#### Task:
Go through the lines below and copy each one that holds the string "computer".

BEGIN Provided records

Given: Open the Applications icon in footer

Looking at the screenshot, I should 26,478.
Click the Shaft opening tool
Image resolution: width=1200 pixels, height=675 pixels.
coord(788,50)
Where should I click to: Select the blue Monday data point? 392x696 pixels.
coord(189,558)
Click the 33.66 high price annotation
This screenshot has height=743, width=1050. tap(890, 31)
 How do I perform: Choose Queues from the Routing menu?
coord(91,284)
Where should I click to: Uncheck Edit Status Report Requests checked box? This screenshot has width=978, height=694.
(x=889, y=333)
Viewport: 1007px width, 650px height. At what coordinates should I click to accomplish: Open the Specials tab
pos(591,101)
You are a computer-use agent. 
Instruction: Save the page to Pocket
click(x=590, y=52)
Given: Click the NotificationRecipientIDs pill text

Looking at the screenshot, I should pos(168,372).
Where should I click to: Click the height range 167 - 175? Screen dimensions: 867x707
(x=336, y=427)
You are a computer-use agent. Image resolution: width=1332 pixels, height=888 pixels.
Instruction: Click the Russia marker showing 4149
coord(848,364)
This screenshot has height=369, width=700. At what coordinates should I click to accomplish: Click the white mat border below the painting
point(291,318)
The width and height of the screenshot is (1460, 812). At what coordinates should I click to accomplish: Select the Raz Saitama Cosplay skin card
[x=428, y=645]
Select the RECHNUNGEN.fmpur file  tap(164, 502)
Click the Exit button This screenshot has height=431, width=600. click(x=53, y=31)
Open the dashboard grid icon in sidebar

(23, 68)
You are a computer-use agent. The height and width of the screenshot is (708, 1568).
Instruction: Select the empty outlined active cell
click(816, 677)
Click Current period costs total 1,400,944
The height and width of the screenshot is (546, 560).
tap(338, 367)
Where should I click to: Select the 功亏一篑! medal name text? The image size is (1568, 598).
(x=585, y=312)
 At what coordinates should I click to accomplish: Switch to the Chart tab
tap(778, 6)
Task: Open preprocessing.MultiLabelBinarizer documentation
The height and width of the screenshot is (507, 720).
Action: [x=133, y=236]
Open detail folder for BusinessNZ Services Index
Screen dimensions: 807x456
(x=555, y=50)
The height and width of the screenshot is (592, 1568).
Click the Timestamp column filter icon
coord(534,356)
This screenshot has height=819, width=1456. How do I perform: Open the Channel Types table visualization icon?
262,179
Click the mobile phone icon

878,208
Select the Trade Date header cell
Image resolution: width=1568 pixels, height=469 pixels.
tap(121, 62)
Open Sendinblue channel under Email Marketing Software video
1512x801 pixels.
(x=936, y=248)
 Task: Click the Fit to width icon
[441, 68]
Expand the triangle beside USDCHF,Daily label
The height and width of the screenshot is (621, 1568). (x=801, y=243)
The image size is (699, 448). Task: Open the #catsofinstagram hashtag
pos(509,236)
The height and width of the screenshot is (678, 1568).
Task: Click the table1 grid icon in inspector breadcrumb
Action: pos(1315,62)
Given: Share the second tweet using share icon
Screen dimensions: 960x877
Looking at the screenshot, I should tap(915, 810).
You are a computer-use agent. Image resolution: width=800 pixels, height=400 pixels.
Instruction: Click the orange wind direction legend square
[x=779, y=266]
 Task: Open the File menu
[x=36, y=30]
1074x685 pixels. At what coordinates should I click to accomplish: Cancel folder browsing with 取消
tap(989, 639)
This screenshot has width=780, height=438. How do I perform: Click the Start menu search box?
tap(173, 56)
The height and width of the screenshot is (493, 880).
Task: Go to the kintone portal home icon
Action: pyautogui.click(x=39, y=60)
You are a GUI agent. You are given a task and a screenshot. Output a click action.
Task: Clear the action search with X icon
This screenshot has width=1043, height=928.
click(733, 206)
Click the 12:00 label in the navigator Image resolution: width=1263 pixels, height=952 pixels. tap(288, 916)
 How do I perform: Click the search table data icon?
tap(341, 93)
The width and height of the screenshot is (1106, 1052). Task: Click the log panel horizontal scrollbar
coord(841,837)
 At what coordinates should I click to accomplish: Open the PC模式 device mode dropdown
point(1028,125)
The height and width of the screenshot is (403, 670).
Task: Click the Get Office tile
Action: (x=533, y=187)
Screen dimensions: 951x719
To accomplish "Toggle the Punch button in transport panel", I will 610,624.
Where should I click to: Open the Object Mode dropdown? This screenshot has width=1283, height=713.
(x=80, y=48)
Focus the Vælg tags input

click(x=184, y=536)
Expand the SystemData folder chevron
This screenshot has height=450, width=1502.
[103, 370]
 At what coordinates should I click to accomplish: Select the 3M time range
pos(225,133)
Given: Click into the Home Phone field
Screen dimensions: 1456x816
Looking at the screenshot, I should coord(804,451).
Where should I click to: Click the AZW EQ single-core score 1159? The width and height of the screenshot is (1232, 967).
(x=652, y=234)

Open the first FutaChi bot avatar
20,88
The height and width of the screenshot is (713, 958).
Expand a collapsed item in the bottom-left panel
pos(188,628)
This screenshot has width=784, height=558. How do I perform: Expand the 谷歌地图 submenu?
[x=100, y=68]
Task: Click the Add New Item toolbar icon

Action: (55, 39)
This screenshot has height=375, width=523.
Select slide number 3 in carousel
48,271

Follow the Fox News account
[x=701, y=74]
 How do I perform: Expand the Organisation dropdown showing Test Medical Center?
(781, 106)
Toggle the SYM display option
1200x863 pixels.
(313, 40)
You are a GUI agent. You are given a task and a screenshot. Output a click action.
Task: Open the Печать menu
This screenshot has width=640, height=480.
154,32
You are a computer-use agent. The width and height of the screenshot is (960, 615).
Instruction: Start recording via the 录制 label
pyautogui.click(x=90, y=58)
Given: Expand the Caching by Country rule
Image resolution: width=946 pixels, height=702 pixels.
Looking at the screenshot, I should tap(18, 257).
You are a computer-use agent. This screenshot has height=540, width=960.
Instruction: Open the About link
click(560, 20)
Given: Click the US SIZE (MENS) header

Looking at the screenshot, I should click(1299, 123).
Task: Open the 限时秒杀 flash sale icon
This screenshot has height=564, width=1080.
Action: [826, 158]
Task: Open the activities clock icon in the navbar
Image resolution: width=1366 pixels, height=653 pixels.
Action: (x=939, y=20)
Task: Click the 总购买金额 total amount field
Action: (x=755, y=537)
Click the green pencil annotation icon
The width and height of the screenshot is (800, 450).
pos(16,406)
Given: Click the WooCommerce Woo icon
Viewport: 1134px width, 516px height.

END Provided records

#### Completed task:
You are a computer-use agent. 
You are a computer-use agent. Image resolution: width=1332 pixels, height=888 pixels.
You are a computer-use agent. The height and width of the screenshot is (708, 1568).
You are a computer-use agent. Image resolution: width=800 pixels, height=400 pixels.
You are a computer-use agent. The width and height of the screenshot is (960, 615).
You are a computer-use agent. This screenshot has height=540, width=960.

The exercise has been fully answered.